Durning said that for a long time afterward, he sat on the ground, held the soldier in his arms, and wept.

In 1994, Durning said, “There is no nobility in war. If you really knew what it was like for an hour, you wouldn’t want anyone to go through it.

“They train you to do awful things, then they release you and wonder why you are so bitter and angry. The physical injuries heal first. It’s your mind that’s hard to heal.”

Durning said the memories of war never left him, but acting gave him a safety valve. He said performing allowed him to become someone else, however briefly.

“I forget a lot of stuff now,” he said. “But I still wake up once in a while, and it’s still there. I can’t count how many of my buddies are in the cemetery at Normandy.”
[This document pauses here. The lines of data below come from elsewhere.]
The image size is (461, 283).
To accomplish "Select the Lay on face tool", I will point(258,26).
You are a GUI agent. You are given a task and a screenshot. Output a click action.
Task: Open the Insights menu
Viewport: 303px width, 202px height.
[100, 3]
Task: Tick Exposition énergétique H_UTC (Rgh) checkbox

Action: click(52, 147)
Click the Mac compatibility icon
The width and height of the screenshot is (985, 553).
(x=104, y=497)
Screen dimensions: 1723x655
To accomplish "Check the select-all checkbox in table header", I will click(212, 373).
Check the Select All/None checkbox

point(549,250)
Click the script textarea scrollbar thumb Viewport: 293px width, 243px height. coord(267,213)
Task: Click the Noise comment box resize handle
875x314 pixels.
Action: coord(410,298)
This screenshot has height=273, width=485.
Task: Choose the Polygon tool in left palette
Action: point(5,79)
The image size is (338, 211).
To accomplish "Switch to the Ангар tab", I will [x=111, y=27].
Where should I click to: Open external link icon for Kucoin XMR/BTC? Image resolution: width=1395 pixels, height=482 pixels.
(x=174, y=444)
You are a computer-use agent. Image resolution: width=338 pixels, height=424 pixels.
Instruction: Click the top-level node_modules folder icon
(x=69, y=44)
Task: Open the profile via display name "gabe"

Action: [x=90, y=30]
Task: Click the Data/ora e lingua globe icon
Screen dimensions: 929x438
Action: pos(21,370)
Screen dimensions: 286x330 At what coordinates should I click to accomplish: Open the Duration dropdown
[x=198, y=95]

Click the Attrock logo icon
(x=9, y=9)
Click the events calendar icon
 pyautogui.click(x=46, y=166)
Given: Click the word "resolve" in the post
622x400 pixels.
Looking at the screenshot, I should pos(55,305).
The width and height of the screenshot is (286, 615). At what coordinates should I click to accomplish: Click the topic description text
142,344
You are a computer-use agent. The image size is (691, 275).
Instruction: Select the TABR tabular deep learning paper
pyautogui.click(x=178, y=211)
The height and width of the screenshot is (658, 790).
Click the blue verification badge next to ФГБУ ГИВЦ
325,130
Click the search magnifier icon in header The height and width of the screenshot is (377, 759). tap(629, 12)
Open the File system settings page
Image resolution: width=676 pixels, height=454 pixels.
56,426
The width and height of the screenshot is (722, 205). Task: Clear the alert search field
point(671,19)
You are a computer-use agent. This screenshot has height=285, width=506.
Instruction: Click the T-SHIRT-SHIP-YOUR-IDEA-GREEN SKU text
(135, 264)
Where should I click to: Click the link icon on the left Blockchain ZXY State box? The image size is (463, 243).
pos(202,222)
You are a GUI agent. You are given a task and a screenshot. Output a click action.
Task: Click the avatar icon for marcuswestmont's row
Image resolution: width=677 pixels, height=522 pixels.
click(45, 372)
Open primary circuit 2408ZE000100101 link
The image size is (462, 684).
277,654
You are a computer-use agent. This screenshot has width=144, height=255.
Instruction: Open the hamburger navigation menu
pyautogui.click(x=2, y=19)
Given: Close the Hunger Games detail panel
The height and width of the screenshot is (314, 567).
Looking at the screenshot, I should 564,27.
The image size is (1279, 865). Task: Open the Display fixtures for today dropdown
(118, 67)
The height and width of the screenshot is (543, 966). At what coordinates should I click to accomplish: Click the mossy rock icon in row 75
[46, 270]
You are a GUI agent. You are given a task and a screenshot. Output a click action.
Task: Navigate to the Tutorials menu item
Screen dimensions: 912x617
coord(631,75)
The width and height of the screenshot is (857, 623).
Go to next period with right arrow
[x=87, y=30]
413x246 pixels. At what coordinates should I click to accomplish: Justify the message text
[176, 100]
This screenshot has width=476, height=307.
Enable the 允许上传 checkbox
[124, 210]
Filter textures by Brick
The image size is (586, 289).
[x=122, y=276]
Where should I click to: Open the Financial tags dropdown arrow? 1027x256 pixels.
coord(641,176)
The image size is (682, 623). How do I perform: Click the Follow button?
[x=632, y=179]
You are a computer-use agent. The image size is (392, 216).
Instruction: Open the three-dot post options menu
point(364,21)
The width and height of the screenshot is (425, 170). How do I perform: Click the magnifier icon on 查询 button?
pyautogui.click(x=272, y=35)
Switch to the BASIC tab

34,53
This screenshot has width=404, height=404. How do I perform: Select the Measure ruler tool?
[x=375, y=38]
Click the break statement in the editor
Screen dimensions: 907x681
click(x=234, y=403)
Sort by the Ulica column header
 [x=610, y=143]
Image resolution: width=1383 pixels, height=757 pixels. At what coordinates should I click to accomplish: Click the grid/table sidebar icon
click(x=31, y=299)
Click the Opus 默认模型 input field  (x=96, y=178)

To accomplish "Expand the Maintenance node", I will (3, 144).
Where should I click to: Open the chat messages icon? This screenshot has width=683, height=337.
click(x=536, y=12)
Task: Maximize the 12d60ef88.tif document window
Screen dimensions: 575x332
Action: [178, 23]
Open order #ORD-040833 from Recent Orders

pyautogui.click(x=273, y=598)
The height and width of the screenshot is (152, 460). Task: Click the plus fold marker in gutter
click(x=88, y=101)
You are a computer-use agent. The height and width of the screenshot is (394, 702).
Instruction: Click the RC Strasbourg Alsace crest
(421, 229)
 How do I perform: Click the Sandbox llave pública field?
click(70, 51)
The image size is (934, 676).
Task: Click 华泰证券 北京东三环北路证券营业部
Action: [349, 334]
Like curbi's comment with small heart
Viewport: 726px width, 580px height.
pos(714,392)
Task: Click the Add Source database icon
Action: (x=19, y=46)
“There are many secrets in us, in the depths of our souls, that we don’t want anyone to know about,” he said. “There is terror and repulsion in us — the terrible spot that we don’t talk about. That place that no one knows about — horrifying things we keep secret.”

Since 2005, as the wars in Iraq and Afghanistan intensified, the suicide rate among American soldiers has risen sharply. Last year, more American troops committed suicide than were killed in battle.

By the grace of God, I was not sent into combat during my time in uniform. Others were not so fortunate. What horrors they endured, and continue to endure, I can’t begin to understand.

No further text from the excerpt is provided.